A: In the projective coordinates $[X, Y, Z]$, the intersection of the lines
$Y = 0$ and $Z = 0$ is $\mathcal{O} = [1, 0, 0]$, and the intersection of the
lines $X = 0$ and $Z = 0$ is $[0, 1, 0]$. Furthermore, $C$ and the line
$Z = 0$ have an intersection of multiplicity $2$ at $[1, 0, 0]$, and $C$ and
the line $X = 0$ have an intersection of multiplicity $2$ or $3$ at $[0, 1, 0]$.
In the affine space $X = 1$, $\mu_{[1, 0, 0]}(C, Z) = 2$ implies that the
equation for $C$ has, up to a constant factor, the form
$\alpha \cdot Y^3 + Y^2 + Z \cdot (\ldots) = 0$. Thus, in a homogeneous
equation for $C$, the coefficients of the monomials $X^3$ and $X^2 \cdot Y$
are zero, and the coefficient of $X \cdot Y^2$ is not zero.
In the affine space $Y = 1$, $2 \le \mu_{[0, 1, 0]}(C, X) \le 3$ implies that the
equation for $C$ has, up to a constant factor, the form
$\beta \cdot Z^3 + \gamma \cdot Z^2 + X \cdot (\ldots) = 0$, where $\beta$ and $\gamma$ are not both $0$.  Thus, in a homogeneous
equation for $C$, the coefficients of the monomials $Y^3$ and $Y^2 \cdot Z$
are zero, and the coefficients of $Y \cdot Z^2$ and of $Z^3$ are not both not zero.
Hence, in a homogeneous equation for $C$, only the following monomials
may have a non-zero coefficient: $X^2 \cdot Z$, $X \cdot Y^2$,
$X \cdot Y \cdot Z$, $X \cdot Z^2$, $Y \cdot Z^2$, and $Z^3$. Also, the
coefficient of $X \cdot Y^2$ is not zero, and the coefficients of $Y \cdot Z^2$ and $Z^3$ are not both zero. Therefore, in
the affine plane $Z = 1$, the equation for $C$ has, up to a constant factor,
the form:
$$ X \cdot Y^2 + (a \cdot X + b) \cdot Y = c \cdot X^2 + d \cdot X + e $$
where $b \ne 0$ or $e \ne 0$.

- _Records drawn from a data source_:
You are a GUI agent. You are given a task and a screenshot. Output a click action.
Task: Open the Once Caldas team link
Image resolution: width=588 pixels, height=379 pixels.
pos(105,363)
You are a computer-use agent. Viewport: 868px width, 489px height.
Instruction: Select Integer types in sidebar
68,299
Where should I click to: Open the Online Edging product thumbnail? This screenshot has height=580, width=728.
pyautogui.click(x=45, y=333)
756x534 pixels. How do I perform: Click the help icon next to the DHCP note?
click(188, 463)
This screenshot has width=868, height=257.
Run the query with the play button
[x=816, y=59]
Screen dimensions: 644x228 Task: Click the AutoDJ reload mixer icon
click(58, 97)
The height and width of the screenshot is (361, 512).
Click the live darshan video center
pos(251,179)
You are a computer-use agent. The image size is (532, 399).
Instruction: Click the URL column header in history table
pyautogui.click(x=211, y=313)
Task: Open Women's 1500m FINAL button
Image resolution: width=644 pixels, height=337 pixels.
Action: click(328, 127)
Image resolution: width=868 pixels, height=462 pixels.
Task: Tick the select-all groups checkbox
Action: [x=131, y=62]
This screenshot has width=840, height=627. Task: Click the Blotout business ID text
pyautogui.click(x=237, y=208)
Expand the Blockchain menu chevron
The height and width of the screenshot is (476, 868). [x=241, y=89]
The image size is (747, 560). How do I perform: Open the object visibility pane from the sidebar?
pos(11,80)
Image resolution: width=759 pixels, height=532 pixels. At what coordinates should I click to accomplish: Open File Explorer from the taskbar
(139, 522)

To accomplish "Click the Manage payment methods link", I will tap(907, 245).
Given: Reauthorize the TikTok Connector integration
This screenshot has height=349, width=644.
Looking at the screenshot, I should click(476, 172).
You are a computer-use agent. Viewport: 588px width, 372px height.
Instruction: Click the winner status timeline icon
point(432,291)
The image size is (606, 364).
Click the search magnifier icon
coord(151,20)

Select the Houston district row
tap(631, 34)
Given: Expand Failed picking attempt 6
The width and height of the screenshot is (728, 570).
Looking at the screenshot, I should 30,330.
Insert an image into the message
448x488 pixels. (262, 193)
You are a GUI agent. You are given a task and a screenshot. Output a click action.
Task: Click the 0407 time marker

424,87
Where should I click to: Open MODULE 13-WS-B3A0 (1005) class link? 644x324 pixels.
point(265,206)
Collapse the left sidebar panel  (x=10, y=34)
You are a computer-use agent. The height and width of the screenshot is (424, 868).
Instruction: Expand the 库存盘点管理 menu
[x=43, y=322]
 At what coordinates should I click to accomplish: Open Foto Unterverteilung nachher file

- _EXERCISE 1_: List every monomial that the projective-coordinates text says may have a non-zero coefficient in a homogeneous equation for $C$.
- _EXERCISE 2_:
State whether each statement agrees with the projective-coordinates text, answering yes or no and quoting the deciding words:
(a) The lines $Y = 0$ and $Z = 0$ intersect at $[1, 0, 0]$.
(b) In a homogeneous equation for $C$, the coefficient of $X \cdot Y^2$ is zero.
(c) $C$ and the line $X = 0$ have an intersection of multiplicity exactly $2$ at $[0, 1, 0]$.
- _EXERCISE 3_: Quote the projective-coordinates text between "In the affine space $X" and "is not zero.", inclusive.
The records bear no relation to the projective-coordinates text.

- _CORRECT OUTPUT 1_:
- $X^2 \cdot Z$
- $X \cdot Y^2$
- $X \cdot Y \cdot Z$
- $X \cdot Z^2$
- $Y \cdot Z^2$
- $Z^3$

- _CORRECT OUTPUT 2_:
(a) Yes: "the intersection of the lines $Y = 0$ and $Z = 0$ is $\mathcal{O} = [1, 0, 0]$"
(b) No: "the coefficient of $X \cdot Y^2$ is not zero"
(c) No: "the line $X = 0$ have an intersection of multiplicity $2$ or $3$ at $[0, 1, 0]$"

- _CORRECT OUTPUT 3_:
In the affine space $X = 1$, $\mu_{[1, 0, 0]}(C, Z) = 2$ implies that the
equation for $C$ has, up to a constant factor, the form
$\alpha \cdot Y^3 + Y^2 + Z \cdot (\ldots) = 0$. Thus, in a homogeneous
equation for $C$, the coefficients of the monomials $X^3$ and $X^2 \cdot Y$
are zero, and the coefficient of $X \cdot Y^2$ is not zero.